__Data supplied__:
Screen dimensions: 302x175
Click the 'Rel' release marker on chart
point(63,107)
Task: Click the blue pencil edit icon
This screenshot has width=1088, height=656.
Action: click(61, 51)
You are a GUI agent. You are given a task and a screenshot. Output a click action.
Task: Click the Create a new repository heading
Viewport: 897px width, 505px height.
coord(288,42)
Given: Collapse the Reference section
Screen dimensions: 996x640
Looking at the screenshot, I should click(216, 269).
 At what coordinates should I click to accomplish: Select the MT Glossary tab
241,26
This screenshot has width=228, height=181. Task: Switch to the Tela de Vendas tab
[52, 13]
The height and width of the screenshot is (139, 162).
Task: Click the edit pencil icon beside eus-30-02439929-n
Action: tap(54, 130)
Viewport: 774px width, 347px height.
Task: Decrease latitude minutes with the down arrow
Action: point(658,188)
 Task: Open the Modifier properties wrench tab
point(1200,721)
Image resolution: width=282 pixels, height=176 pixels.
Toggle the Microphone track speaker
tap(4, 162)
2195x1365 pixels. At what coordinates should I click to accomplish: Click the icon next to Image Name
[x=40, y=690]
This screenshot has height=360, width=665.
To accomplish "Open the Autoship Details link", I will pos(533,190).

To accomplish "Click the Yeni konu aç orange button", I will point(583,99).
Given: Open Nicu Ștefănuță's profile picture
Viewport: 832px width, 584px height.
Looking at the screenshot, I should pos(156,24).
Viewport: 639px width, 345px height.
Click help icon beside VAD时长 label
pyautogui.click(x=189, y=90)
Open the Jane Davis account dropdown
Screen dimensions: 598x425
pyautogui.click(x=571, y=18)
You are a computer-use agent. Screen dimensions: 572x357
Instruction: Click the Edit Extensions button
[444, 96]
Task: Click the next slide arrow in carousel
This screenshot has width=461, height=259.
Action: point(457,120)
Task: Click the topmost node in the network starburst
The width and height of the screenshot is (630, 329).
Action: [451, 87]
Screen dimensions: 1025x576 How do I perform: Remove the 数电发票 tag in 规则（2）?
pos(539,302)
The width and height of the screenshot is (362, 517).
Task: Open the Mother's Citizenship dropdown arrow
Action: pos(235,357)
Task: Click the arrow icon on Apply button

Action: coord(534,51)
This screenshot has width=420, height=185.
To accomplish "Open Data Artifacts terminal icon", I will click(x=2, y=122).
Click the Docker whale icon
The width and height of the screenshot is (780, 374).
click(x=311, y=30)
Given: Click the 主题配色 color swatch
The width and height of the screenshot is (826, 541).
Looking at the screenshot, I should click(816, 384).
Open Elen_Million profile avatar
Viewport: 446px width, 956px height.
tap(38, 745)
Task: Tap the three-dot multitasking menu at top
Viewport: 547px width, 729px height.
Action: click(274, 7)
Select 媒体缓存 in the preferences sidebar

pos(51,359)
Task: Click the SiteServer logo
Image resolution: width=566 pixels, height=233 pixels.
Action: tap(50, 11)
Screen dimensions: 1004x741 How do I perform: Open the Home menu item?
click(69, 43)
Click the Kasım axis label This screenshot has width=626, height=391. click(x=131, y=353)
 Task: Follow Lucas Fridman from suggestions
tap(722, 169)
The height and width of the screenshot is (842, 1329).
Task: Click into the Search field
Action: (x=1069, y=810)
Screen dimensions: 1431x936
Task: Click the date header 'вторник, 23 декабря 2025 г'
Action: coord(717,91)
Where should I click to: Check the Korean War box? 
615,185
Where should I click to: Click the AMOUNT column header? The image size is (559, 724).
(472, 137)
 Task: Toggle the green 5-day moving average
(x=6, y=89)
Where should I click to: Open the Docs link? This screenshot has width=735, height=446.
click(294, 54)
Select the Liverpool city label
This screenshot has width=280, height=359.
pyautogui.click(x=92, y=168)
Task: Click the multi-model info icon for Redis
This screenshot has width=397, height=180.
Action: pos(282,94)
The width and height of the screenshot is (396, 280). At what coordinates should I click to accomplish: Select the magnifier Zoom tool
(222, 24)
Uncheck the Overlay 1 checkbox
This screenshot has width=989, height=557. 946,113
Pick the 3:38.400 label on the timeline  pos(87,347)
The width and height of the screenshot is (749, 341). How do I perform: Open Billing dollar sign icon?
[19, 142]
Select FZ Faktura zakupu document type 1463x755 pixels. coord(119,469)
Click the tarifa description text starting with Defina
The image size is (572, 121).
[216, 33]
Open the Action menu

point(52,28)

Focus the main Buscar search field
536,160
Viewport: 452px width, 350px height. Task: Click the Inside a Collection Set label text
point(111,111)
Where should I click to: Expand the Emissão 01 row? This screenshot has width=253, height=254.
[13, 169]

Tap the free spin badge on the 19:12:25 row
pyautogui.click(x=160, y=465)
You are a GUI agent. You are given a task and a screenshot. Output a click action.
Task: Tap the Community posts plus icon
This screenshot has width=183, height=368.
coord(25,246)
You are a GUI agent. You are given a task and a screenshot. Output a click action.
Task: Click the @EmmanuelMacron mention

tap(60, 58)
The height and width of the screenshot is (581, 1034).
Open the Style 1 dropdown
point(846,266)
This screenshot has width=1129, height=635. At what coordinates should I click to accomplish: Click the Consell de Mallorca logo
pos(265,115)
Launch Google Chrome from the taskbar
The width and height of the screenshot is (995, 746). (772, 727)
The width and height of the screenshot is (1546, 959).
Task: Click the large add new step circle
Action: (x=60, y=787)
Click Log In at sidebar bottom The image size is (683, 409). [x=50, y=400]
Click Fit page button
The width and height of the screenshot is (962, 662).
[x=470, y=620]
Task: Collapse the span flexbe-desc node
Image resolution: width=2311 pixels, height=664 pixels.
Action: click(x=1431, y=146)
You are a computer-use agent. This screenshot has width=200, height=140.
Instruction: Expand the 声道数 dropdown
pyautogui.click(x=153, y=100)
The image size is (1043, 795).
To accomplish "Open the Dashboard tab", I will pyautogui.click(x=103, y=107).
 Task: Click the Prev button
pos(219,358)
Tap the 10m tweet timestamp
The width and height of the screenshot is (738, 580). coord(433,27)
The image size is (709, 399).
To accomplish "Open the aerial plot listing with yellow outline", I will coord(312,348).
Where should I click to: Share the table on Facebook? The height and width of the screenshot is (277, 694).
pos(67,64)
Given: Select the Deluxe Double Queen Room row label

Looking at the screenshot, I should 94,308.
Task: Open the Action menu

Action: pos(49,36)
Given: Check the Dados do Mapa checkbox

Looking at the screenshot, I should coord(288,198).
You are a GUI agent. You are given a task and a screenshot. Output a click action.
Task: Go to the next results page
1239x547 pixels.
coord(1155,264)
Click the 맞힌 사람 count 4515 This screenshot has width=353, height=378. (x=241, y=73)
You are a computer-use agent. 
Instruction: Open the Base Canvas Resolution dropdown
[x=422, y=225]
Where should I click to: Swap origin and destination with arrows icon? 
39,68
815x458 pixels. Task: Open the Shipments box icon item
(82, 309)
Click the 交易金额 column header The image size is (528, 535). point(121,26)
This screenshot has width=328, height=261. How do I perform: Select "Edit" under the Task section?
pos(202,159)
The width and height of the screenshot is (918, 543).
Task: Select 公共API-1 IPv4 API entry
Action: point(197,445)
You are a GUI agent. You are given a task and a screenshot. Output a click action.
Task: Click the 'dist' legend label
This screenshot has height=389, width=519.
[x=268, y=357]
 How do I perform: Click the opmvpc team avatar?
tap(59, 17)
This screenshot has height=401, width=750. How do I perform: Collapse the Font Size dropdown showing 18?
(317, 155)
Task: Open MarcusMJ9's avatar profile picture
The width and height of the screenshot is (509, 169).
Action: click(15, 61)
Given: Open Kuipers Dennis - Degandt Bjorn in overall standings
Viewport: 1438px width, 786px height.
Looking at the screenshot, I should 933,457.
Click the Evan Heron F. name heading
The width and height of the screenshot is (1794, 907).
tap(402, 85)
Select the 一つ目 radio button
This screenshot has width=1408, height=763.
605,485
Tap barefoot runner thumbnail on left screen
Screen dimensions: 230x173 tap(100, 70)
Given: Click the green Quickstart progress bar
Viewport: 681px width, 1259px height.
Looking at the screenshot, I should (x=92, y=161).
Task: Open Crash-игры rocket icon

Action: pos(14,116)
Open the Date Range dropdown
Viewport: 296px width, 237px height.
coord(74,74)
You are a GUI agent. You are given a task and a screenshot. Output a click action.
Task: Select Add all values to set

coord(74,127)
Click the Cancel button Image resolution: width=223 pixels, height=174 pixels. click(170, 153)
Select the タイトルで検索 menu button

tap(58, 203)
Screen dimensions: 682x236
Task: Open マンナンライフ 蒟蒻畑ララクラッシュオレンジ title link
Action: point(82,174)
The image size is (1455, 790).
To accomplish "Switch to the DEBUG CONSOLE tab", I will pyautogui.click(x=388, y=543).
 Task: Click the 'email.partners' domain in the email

__What you need to do__: List every line above containing the word "picture".

__Task result__:
Given: Open Nicu Ștefănuță's profile picture
Task: Open MarcusMJ9's avatar profile picture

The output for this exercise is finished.